Christon I. Archer, (Ph.D. in Latin American History, State University of New York at Stony Brook, 1971; Doctor of Letters (honoris causa), La Trobe University), 1996, is Professor of History at the University of Calgary. He has written extensively on the army of New Spain and on the Mexican Wars of Independence. His works include the Army in Bourbon Mexico (Albuquerque, University of New Mexico Press, 1977), that won the Bolton Prize of the Conference of Latin American History; and the Pacific Coast Branch, American Historical Association Prize. He is currently working on the royalist army and insurgency and counterinsurgency in New Spain during the struggle for independence and on the defense of the Mexican nation, 1821-1867. Archer’s recent edited books are The Wars of Independence in Spanish America. (Wilmington, Delaware: Scholarly Resources, 2000); and The Birth of Modern Mexico, 1780-1824 (Wilmington: Scholarly Resources, 2003. On the post-independence period, his most recent studies include “Fashioning a New Nation,” in Michael C. Meyer and William H. Beezley, The Oxford History of Mexico (New York: Oxford University Press, 2000), 301-337. In general Military History, Archer with John Ferris, Holger Herwig, and Tim Travers, published World History of Warfare (Lincoln: University of Nebraska Press, 2002) 627 pages, that was adopted by the History Book Club. Archer’s second major research field concerns Spanish Maritime History and Pacific Ocean exploration in the eighteenth century. His works include “Whose Scourge? Smallpox Epidemics on the Northwest Coast,” in Alan Frost and Jane Samson, eds., Pacific Empires: Essays in Honor of Glyndwr Williams (Melbourne: Melbourne University Press, 1999), 165-191; His article, “Cannibalism in the early History of the northwest Coast: Enduring Myths and Neglected Realities,” Canadian Historical review LXI, 4, 1980, 453-479, won the Annual Prize of the Canadian Historical Association.

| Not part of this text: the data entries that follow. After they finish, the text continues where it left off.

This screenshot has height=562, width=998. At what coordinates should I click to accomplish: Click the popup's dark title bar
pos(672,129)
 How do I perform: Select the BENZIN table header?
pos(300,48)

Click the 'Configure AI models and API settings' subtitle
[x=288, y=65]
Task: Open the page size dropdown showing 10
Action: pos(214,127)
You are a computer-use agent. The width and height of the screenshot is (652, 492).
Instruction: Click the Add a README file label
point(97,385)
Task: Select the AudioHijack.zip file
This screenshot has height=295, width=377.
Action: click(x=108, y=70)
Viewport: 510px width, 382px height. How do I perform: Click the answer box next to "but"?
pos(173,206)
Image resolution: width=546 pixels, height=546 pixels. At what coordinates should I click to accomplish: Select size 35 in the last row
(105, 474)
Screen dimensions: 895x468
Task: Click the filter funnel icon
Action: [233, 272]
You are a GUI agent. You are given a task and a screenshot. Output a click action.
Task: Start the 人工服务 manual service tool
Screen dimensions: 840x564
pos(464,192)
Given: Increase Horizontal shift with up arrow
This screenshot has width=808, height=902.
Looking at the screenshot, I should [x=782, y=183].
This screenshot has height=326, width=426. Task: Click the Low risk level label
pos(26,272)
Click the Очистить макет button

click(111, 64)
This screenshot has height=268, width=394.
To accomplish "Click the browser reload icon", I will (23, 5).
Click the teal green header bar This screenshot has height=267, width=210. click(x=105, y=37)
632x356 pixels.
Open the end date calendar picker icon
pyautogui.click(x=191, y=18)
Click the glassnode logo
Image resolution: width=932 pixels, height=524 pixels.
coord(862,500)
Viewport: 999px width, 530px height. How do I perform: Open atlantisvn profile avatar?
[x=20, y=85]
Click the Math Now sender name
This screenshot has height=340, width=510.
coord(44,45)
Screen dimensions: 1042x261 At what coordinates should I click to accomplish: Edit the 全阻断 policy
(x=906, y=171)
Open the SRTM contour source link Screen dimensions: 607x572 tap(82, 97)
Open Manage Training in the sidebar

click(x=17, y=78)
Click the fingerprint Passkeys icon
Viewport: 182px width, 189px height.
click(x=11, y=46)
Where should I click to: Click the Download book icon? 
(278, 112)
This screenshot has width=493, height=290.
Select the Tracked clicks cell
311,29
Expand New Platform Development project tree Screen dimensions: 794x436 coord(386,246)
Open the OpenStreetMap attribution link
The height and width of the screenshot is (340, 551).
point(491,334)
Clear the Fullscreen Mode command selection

In total, Archer has published about seventy scholarly articles and book chapters. He has a forthcoming book for 2005-06, La Mordida de la Hidra: El Ejército de Nueva España en la Guerra de Independencia (Zamora: El Colegio de Michoacán. Archer’s current ongoing major research projects include books on Spanish exploration and presence in the North Pacific in the eighteenth century, on the Royalist Army and Counterinsurgency in New Spain, 1810-1825; and on the Wars of Independence in Latin America. He holds a three-year SSHRC Research Grant for a new project examining the Mexican military following the Independence epoch up to 1867.